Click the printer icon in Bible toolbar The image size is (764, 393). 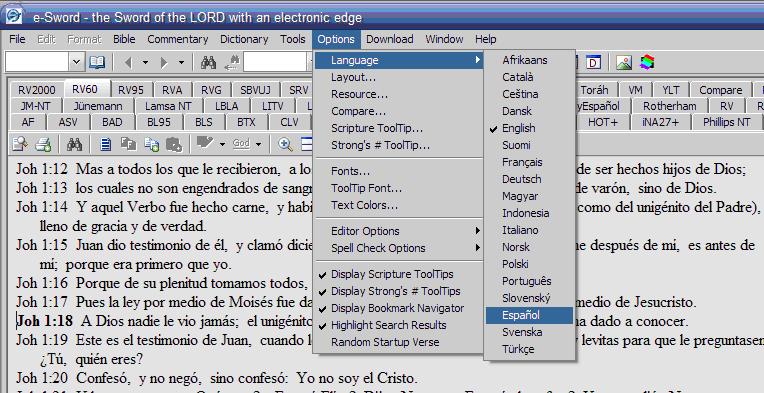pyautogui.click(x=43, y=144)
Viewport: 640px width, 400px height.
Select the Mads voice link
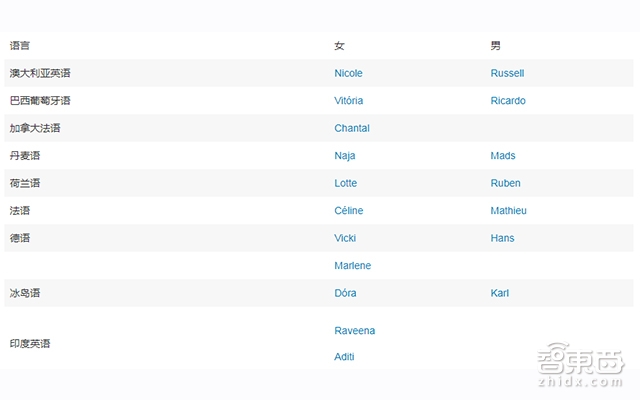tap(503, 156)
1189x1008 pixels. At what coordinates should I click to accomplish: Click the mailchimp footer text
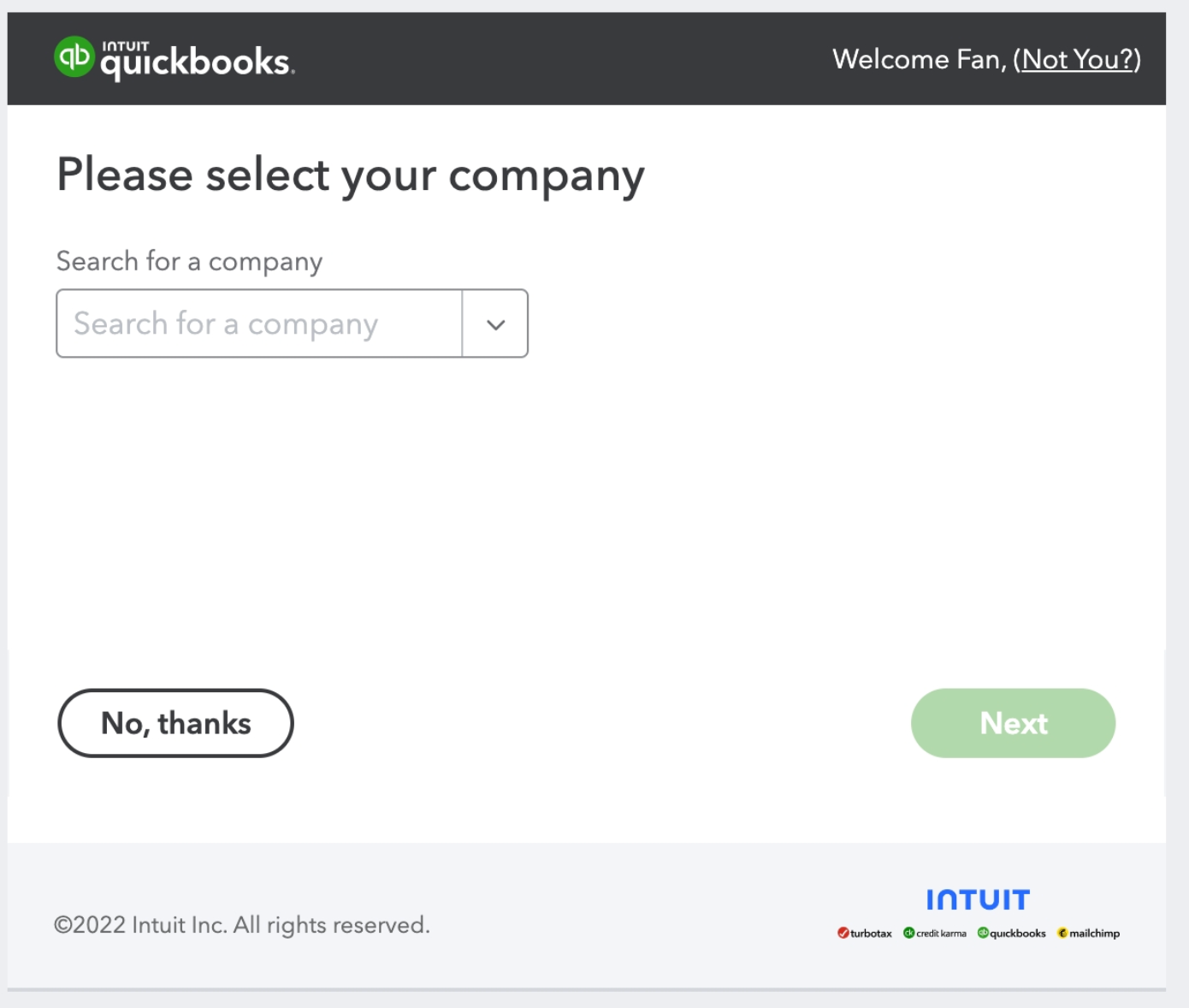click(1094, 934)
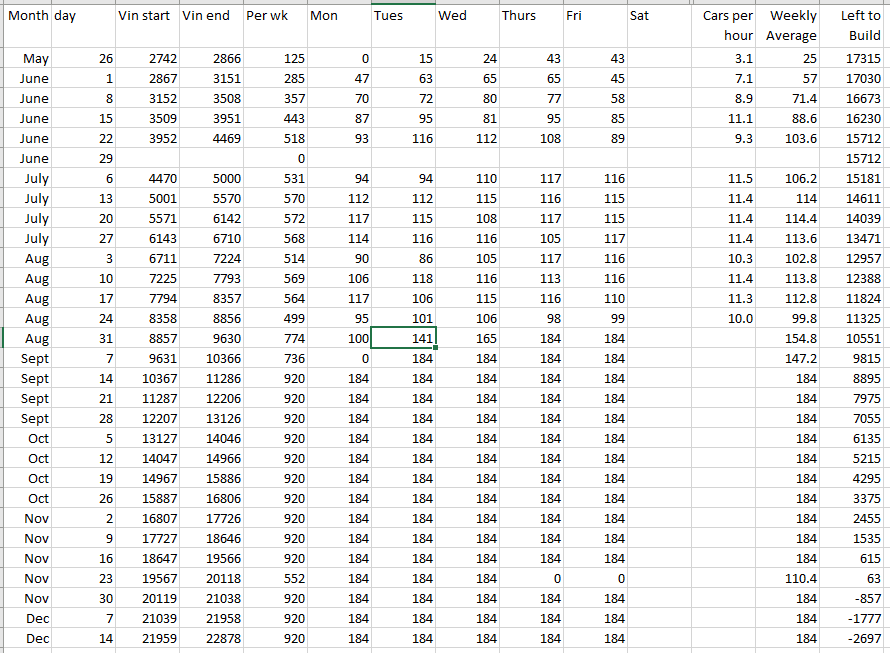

### What to produce
Only the lines from the one holding "Select the Mads voice link" through the end of the records belong in the answer, copied exactly and without pictures.

### Response to this exercise
Select the Mads voice link
tap(503, 156)
1189x1008 pixels. At what coordinates should I click to accomplish: Click the mailchimp footer text
click(1094, 934)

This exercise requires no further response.